Further, let s ₁ ，s ₂ ，…，s _m Representing the values of m input parameters of the simulation model, then the output of the simulation model the parameters can be defined as s = { s = ₁ ，s ₂ ，…，s _m The expression of the input and output data after the simulation model runs once is as follows:

X′＝{s X} (3)

due to the dynamic property of the real object, the experimental sample comes from simulation output obtained by running the simulation model for multiple times under different parameter configurations, namely the expression of the output data obtained by running the simulation model for multiple times is H ^x ＝{X ₁ ，X ₂ ，…，X _I }; in the same way, the expression of the reference sample is Y ^y ＝{Y ₁ ，Y ₂ ，…，Y _J Where I is the number of data contained in the experimental sample, and J represents the number of data contained in the reference sample.

Furthermore, because the reference sample data has high dimensionality and more data, comparing the output data of the simulation model according to the original reference sample data brings huge calculation amount, and further reduces the working efficiency of simulation model evaluation.

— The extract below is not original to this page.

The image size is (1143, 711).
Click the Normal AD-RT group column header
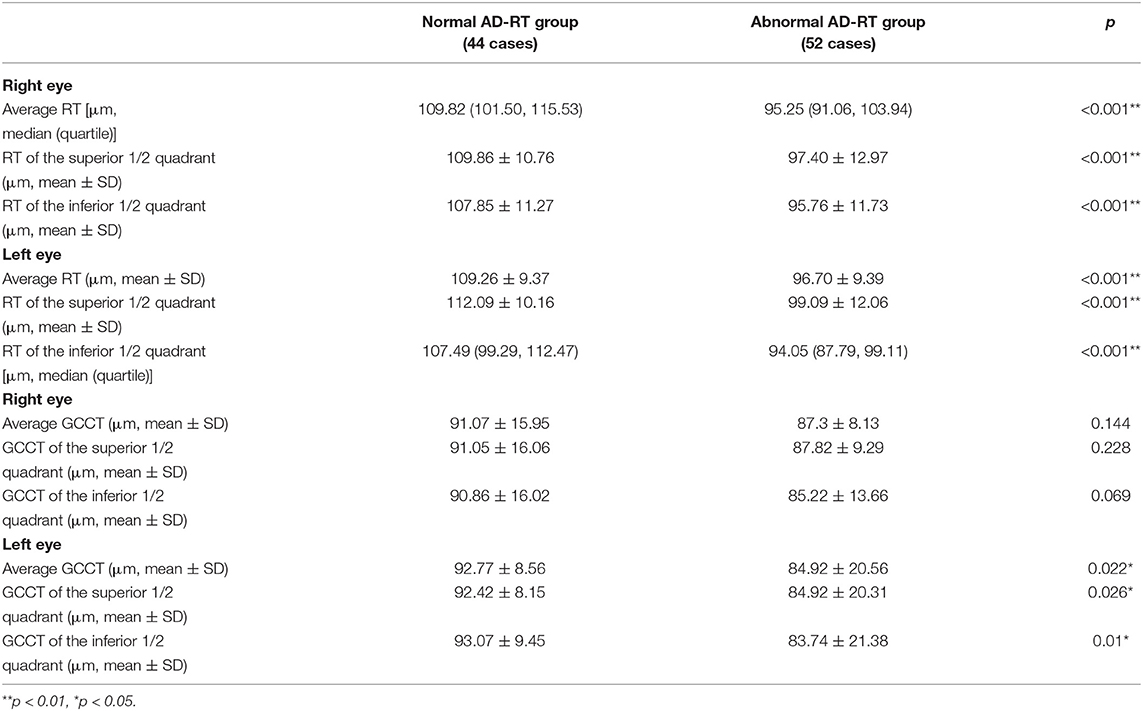pyautogui.click(x=500, y=33)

In order to improve the working efficiency of simulation model evaluation, the reference data and the output data need to be compressed, and there are various specific ways of compressing the reference data and the output data, which will be described below by taking a preferred way as an example.

In a possible implementation manner, compressing each data in the output data set and the reference data set according to a preset feature point extraction algorithm to obtain a compressed output data set and a compressed reference data set, includes: respectively extracting feature points of each data in the output data set and the reference data set according to a preset feature point extraction algorithm to obtain a plurality of feature points, wherein each data comprises a plurality of data points; and compressing each data according to the plurality of characteristic points corresponding to each data to obtain compressed data, and obtaining the compressed output data set and the compressed reference data set according to the compressed data.

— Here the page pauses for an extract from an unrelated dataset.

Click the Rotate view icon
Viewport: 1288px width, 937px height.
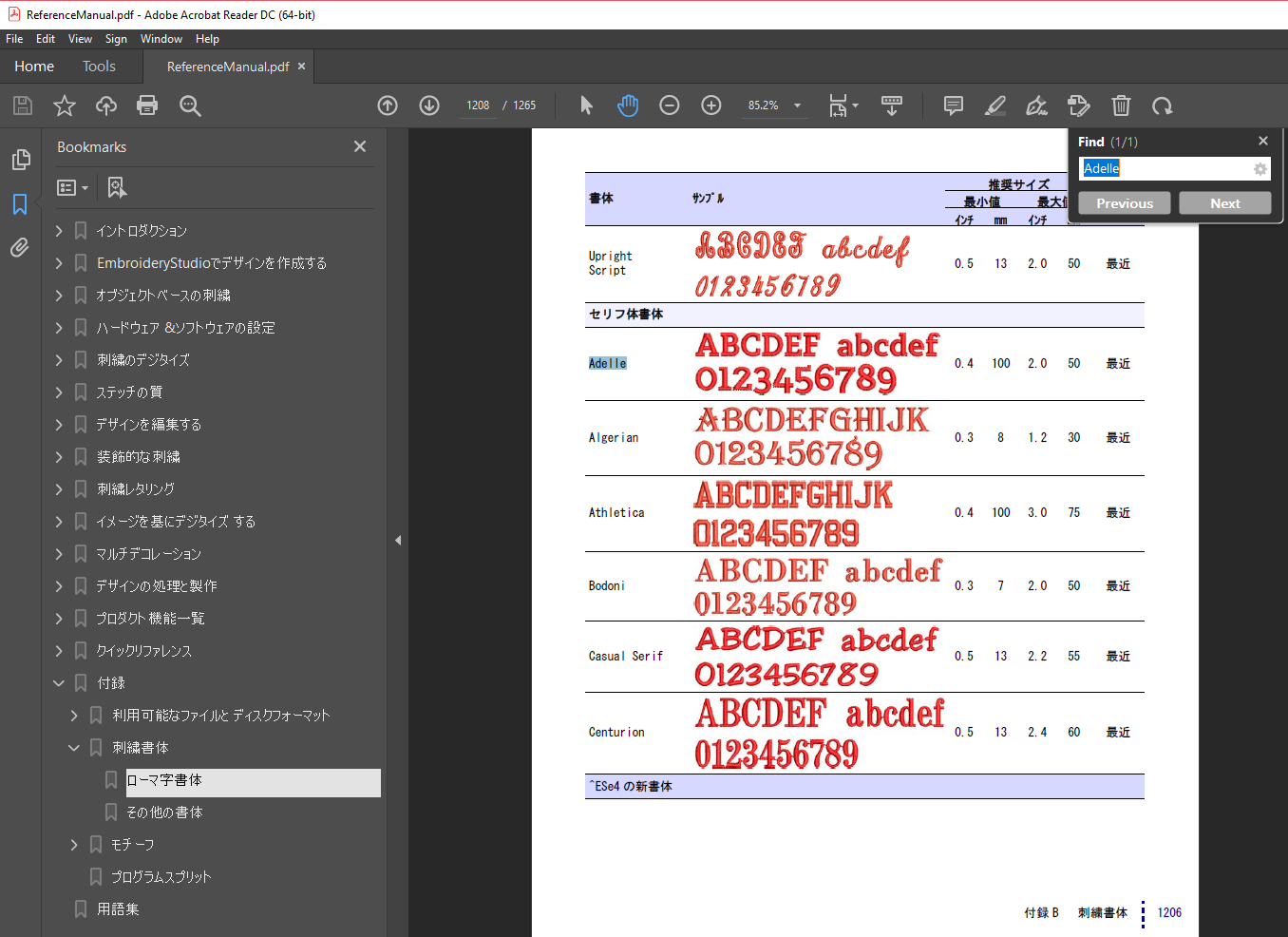coord(1163,105)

In a possible implementation manner, the performing feature point extraction on each data in the output data set and the reference data set according to a preset feature point extraction algorithm to obtain a plurality of feature points includes: taking the head and tail data points in each data in the reference data set as initial characteristic points, calculating a data point with the maximum distance from the initial characteristic points according to a preset joint distance calculation formula, and taking the data point as a new characteristic point; and recalculating the data point with the maximum distance between any two feature points according to the new feature point and the initial feature point, and using the data point as the feature point until the feature points with the preset number are determined.

Specifically, the reference data is compressed by a feature Point extraction (PIP) algorithm. The idea of the PIP algorithm for extracting the feature points is to compress the reference data to a preset length by collecting peak values and peak-valley values in the reference data. For the sake of understanding, the PIP algorithm process is briefly described below, and a one-dimensional data PIP algorithm is described as an example.

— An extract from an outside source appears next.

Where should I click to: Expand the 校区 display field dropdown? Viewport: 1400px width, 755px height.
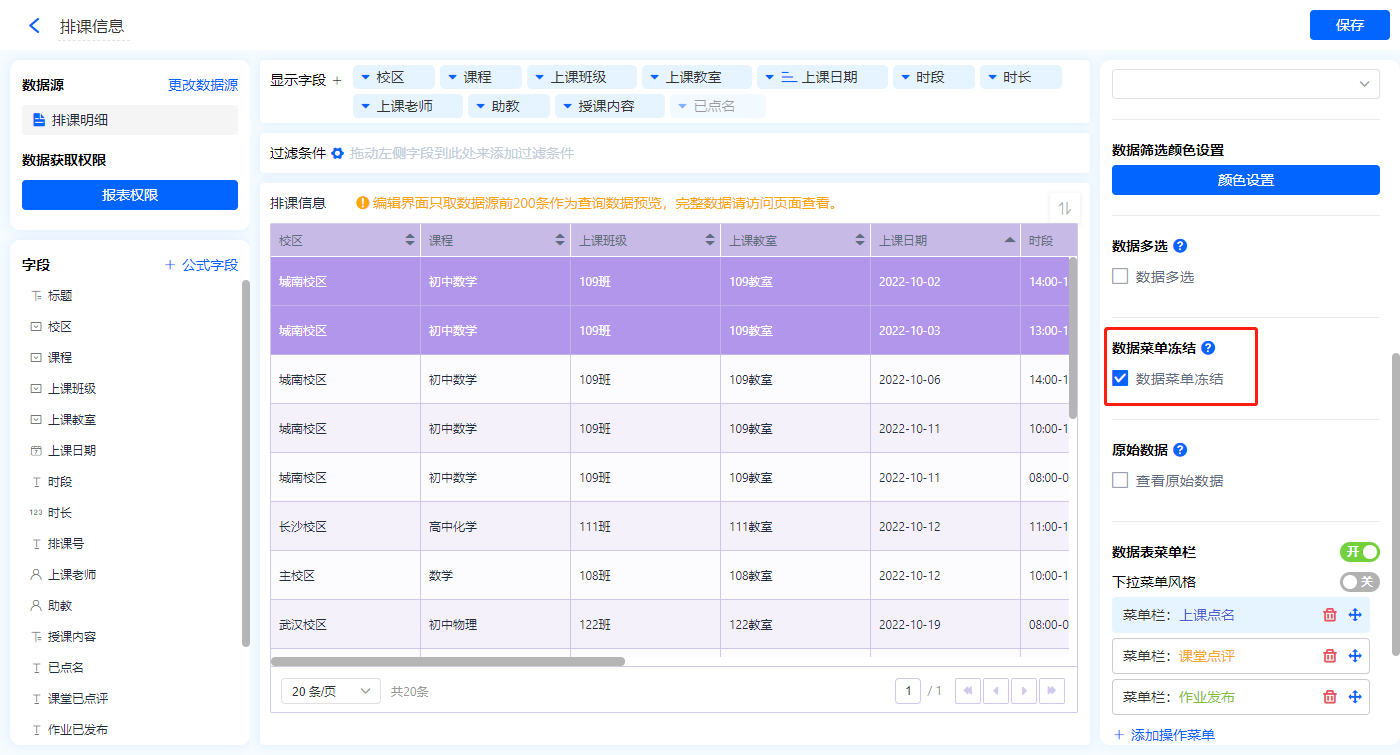pos(366,77)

Referring to fig. 2, a schematic diagram of a process of feature point identification is shown; there are 7 feature points in fig. 2. Assuming that the original reference data length is n, the compressed reference data length is expected to be k (k < n), i.e. the purpose of the PIP algorithm is to select the most significant first k peak (valley) values from the length n, these peak (valley) values are called feature points.

Firstly, selecting a head point and a tail point in original reference data as initial feature points, and iteratively selecting a point with the largest distance between adjacent feature points to obtain the remaining feature points in the original reference data. Specifically, the distance between adjacent feature points is calculated as follows:

referring to FIG. 3, if it is assumed that the point at which the distance is to be calculated is P ₃ (t ₃ ，x ₃ ) With adjacent feature point P ₁ (t ₁ ，x ₁ )、P ₂ (t ₂ ，x ₂ ) Point P ₃ At point P ₁ P ₂ The vertical projection on the connecting line is P _c (t _c ，x _c )，P ₃ And P _c The distance between them is the point P ₃ Distance d (P) ₃ ). Specifically, the distance calculation formula is as follows:

when P is present ₃ After being selected as a characteristic point, the whole data is traversed again to find the point P ₁ 、P ₃ Or P ₃ 、P ₂ The point with the largest distance between the feature points is changed into the fourth feature point until the k feature points are found out in an iteration mode.

Further, in order to adapt to most of data, the PIP algorithm needs to be improved, and the specific improvement process is as follows: first a joint distance needs to be defined. If the reference data shares D-dimensional data, P ₃ (t ₃ ，x ₃₁ ，x ₃₂ ，…，x _3D ) To its neighboring feature point P ₁ (t ₁ ，x ₁₁ ，x ₁₂ ，…，x _1D )、P ₂ (t ₂ ，x ₂₁ ，x ₂₂ ，…，x _2D ) Is defined as d _joint (P ₃ ). In particular, d _joint (P ₃ ) The calculation formula of (a) is as follows:

in the scheme provided by the embodiment of the application, the joint distance reflects the comprehensive fluctuation degree of the distances in all dimensions.

Further, the distance of the multi-dimensional data is defined as the minimum value of the distance of each dimension data and the joint distance, namely:

d _mul (P ₃ )＝min{d ₁ (P ₃ )，d ₂ (P ₃ )，…，d _D (P ₃ )，d _joint (P ₃ )} (6)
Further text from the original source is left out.